**STATED EXERCISE:** Rewrite the data below as a numbered list, one line per item, skipping any blank lines. Leave the pictures out.

**RECORDS FOR THIS EXERCISE:**

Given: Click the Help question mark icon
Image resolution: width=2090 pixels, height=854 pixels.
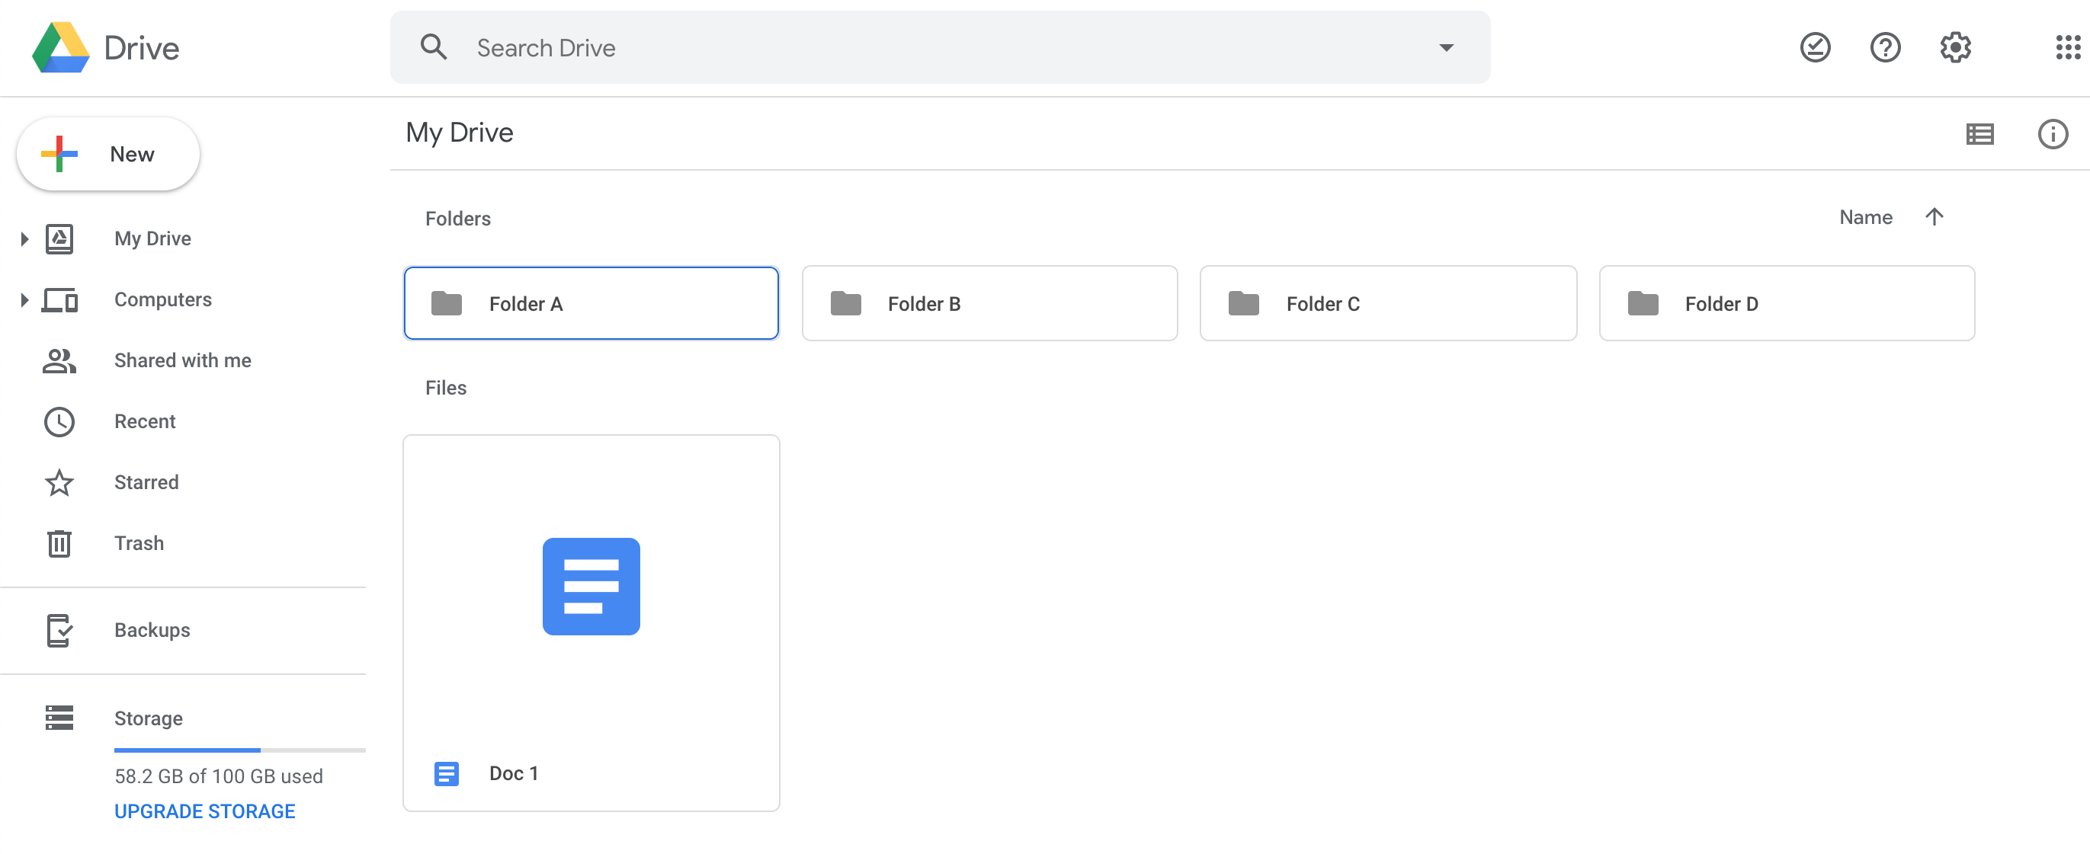Looking at the screenshot, I should pyautogui.click(x=1885, y=48).
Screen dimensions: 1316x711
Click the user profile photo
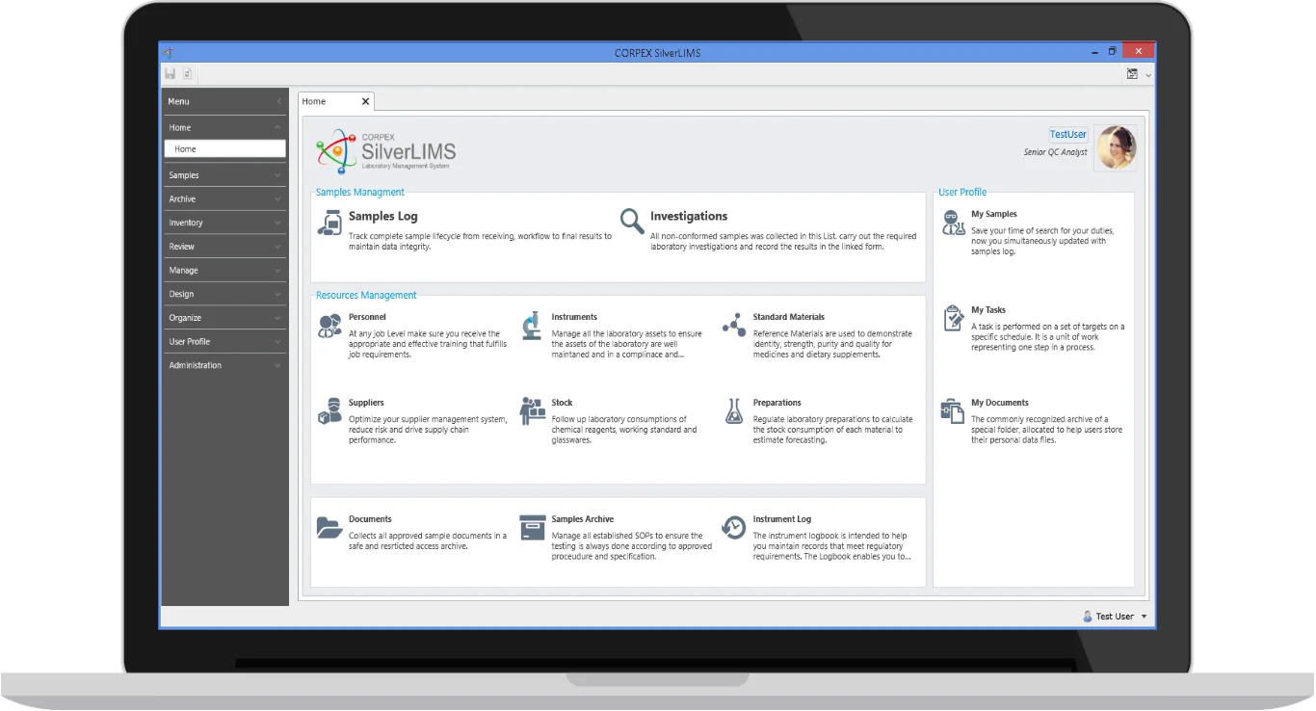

**ANSWER FOR THIS EXERCISE:**
1. Given: Click the Help question mark icon
2. Image resolution: width=2090 pixels, height=854 pixels.
3. Looking at the screenshot, I should pyautogui.click(x=1885, y=48).
4. Screen dimensions: 1316x711
5. Click the user profile photo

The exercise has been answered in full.